Quality is important.
Manufacturers spend a great deal of time and money trying to produce the best quality of output from their equipment. Good copy quality is a factor in any purchase decision and is a regular issue in service activity as well. Having control over the quality and type of toner put into the device is the only way a manufacturer has the ability to engineer their equipment for best results.
So why is there so much discussion about using compatible or remarket toners?
For some users it comes down to cost. Compatible and remarket toners do not usually cost as much per cartridge as OEM. The engineering to copy a toner is less than to invent and design the capability, thus a price advantage can be found. Also, often specific compatible toners are not created for each brand or device, but more generic versions are created.
For other users it is to exercise a sense of freedom or choice...I'm not going to be dictated to for what toner I buy.
So is it risky to use non OEM toners like the manufacturers claim?
There is definately some risk involved. If the photocopier or printer you have acquired has some specific capabilities built into the OEM toner which enhance the performance of the device there is no guarantee that a non-OEM toner will include these features.
Here's what is presented as an argument by one manufacturer, Kyocera, for ensuring you get best value with OEM toner. Every manufacturer has similar explanations for why their OEM toner is the right choice.

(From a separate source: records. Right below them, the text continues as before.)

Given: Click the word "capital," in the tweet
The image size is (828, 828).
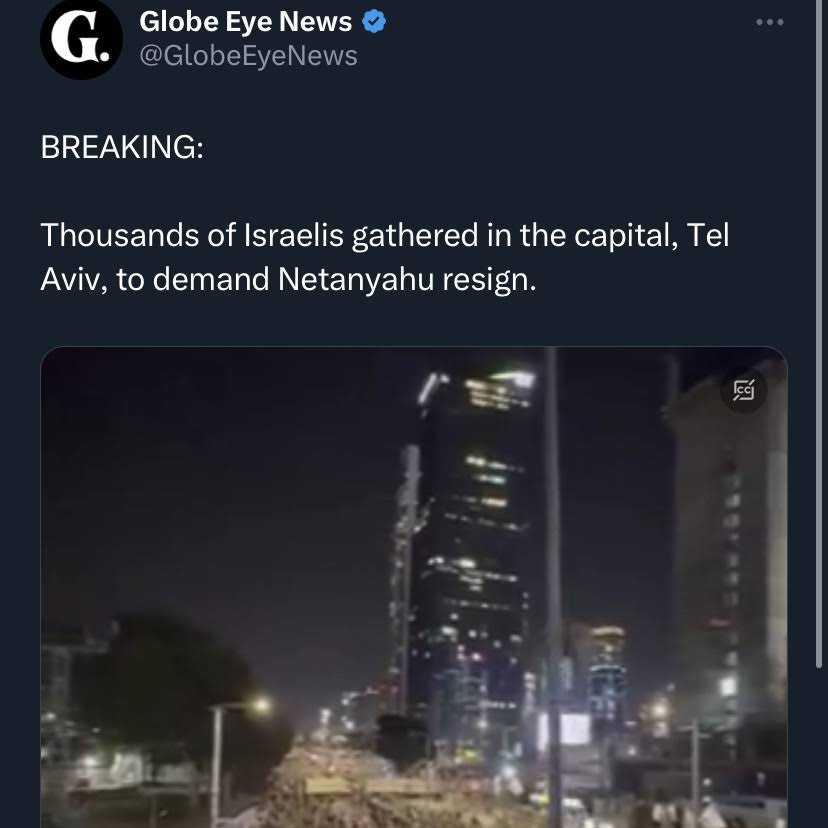Looking at the screenshot, I should pos(626,236).
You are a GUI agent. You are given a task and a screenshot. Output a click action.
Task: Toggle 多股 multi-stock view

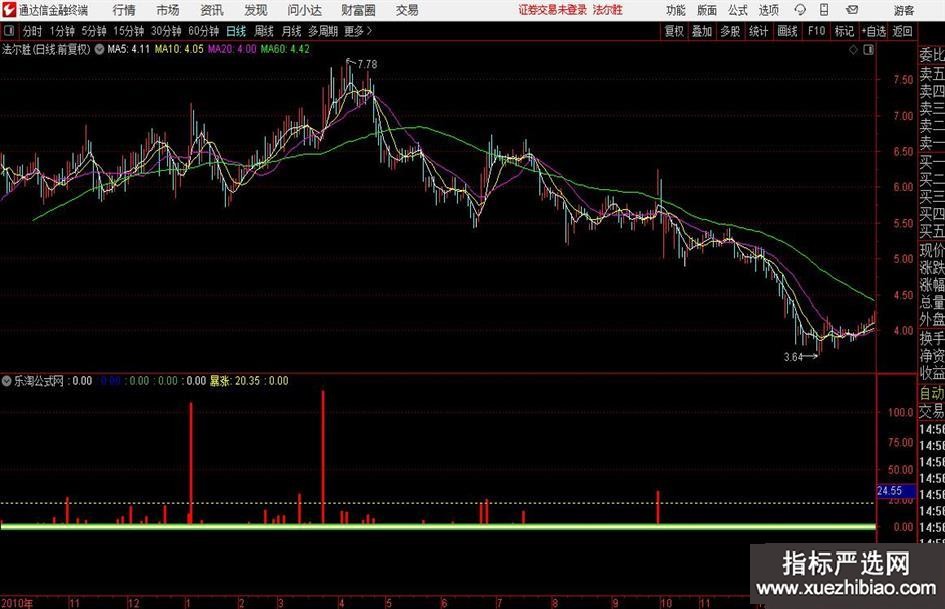click(x=730, y=31)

Sometimes I wonder why people who spend as much as they do on a multifunction copier or printer get quite so concerned over saving a few pennies on toner. I wonder if the same people drive all over to find a Brand X gas station to put fuel in their expensive cars without having any real knowledge of what the quality of the gas they are buying might be.

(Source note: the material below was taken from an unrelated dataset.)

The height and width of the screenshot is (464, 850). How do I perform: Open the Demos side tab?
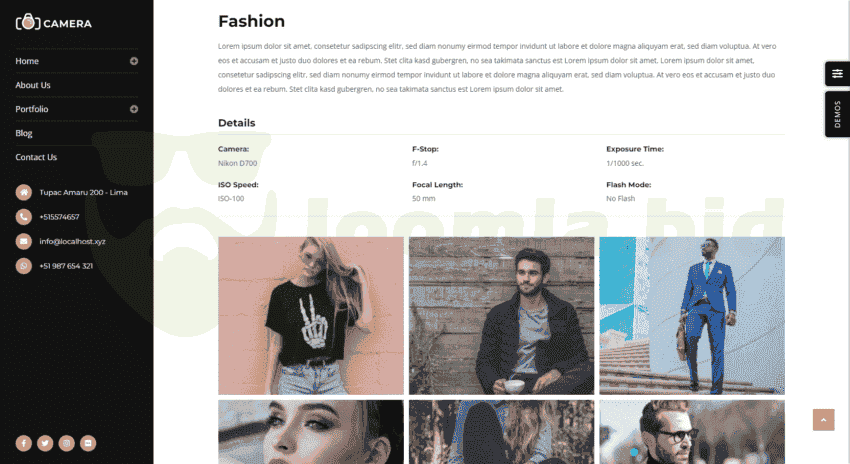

Don't misunderstand me. I am aware that for many years HP realized the bulk of its profits out of selling consumables for the printers they sold and that the residual income provided by toner revenues is important to print device manufacturers thus giving them a vested interest in keeping as much of the market as they can. On the other hand taking the chance to affect the capabilities and warranty of a ten or fifteen thousand dollar device to save twenty or thirty dollars on the toner cost does not always seem prudent.
In the end, unless you have decided to enter into a toner included support contract or managed print agreement for your device(s) you will have to choose which toner you will deploy, OEM or an after market choice. Of course, you also have to be careful in who you choose to buy from as well....there are certainly some toner pirates out there who look to rip you off, not supply you with the best value in product.
Do you use OEM toner and see value? Are you drawn to the lower price of compatible or remarket toners? How about grey market toners?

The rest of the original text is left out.